The male honey bees, the reproductive caste of the colony, develop through haploid/diploid parthenogenesis. The drones develop from haploid/ diploid unfertilized eggs produced by parthenogenesis or from diploid fertilized eggs having identical sex alleles, formed after sexual reproduction, with more probability when the queen honey bee mates with the drones of the same hives. Therefore, two types of drone honey bees, based on ploidy, are common in colonies, e.g. haploid or/and diploid. The number of drone honey bees staying in the colony varies according to protein resources and the strength of the worker honey bees. Generally, the haploid drone eggs/larvae laid by workers are removed by the nurse bee due to cannibalism. The above-mentioned eggs/larvae are marked with certain specific hormones that act as markers for cannabalic removal of the same. Further, the development of drones is influenced by colony temperature; hence overall development can be completed within 24-25 days. The purpose of drone life is to produce sperm and mate with the queen. The queen attracts the drone's honey bees toward herself with pheromones 9-ODA, 9-HDA and 10 HDA. The drone number and fertility depend upon the colony's environmental conditions, genomic possession and available food in the colony. The specific chapter provides deep insight into the development of drones, the biology of drones, the reproductive system, and the mating behaviour of particular castes. Subsequent chapters highlight morphometric characteristics of drones, development, mating, reproduction and artificial drone production.

The Drone caste exhibits specific diagnostic morphometric characteristics that facilitate its differentiation from other colony castes. Drone formation gets completed in about 24-25 days, with the first ten days in an open cell and the final 14 days under capped conditions. Furthermore, the drone caps are convex in shape. The Drone egg is measured about 1.49±0.12 (range 1.12–1.85) mm, the width is 0.35±0.02 (range 0.30–0.40) mm, and the volume is 0.10±0.02 (range 0.06–0.15) cubic mm. After hatching for the first three days, the larval weight is 0.11 mg, the 7th-day-old larva is 120 mg, 11th-day-old larva reaches a weight of 350 mg. An adult has a mean body length of about 1.5 cm. Further, the drone character varies as per ecological conditions, species, genotype, and other environmental conditions.

The drone honey bee develops from unfertilized or fertilized eggs depending on the homozygosity of the sex alleles in inherited genomic content. In the honey bee colony, if the polyandrous queen honey bee mates with the drone honey bees of the neighbouring colonies, then the drones develop from the unfertilized eggs, confirming the haploid parthenogenesis.
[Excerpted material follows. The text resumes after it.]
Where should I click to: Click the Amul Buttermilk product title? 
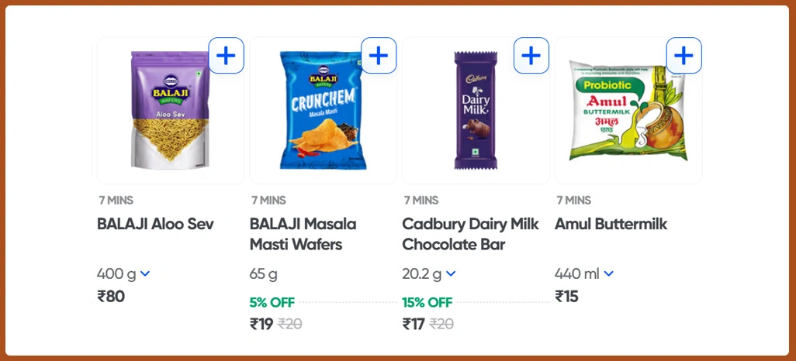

However, the mating of the queen with the drones of the same colony accelerates the feasibility of the development of drones, even from fertilized eggs. In the above-mentioned former case, the drones are known as the haploid drones, whereas in the latter case, the drones are referred to as the diploid drones. Generally, the diploid drones are removed by worker honey bees by recognizing the pheromones coated on the egg surface. The worker honey bees can remarkably distinguish the queen's drone eggs and the workers acting as pseudo-queens’ drone eggs. The pseudo-queen develops if the colony is queen-less or the queen is not carrying the required reproductive potential and pheromonal emission. Drone development takes 24-25 days in total, with four distinct phases: egg, larval, pupal, and adult, with durations of 3 days, six days, 15-16 days, and about 1-3 months, respectively. The present chapter is attributed to the drone honey bees' developmental synchronicity, haploid inheritance, parthenogenesis, and patrilineal genomic contribution to the colony that influences colonial behaviour, productivity, life span, immunity, and others.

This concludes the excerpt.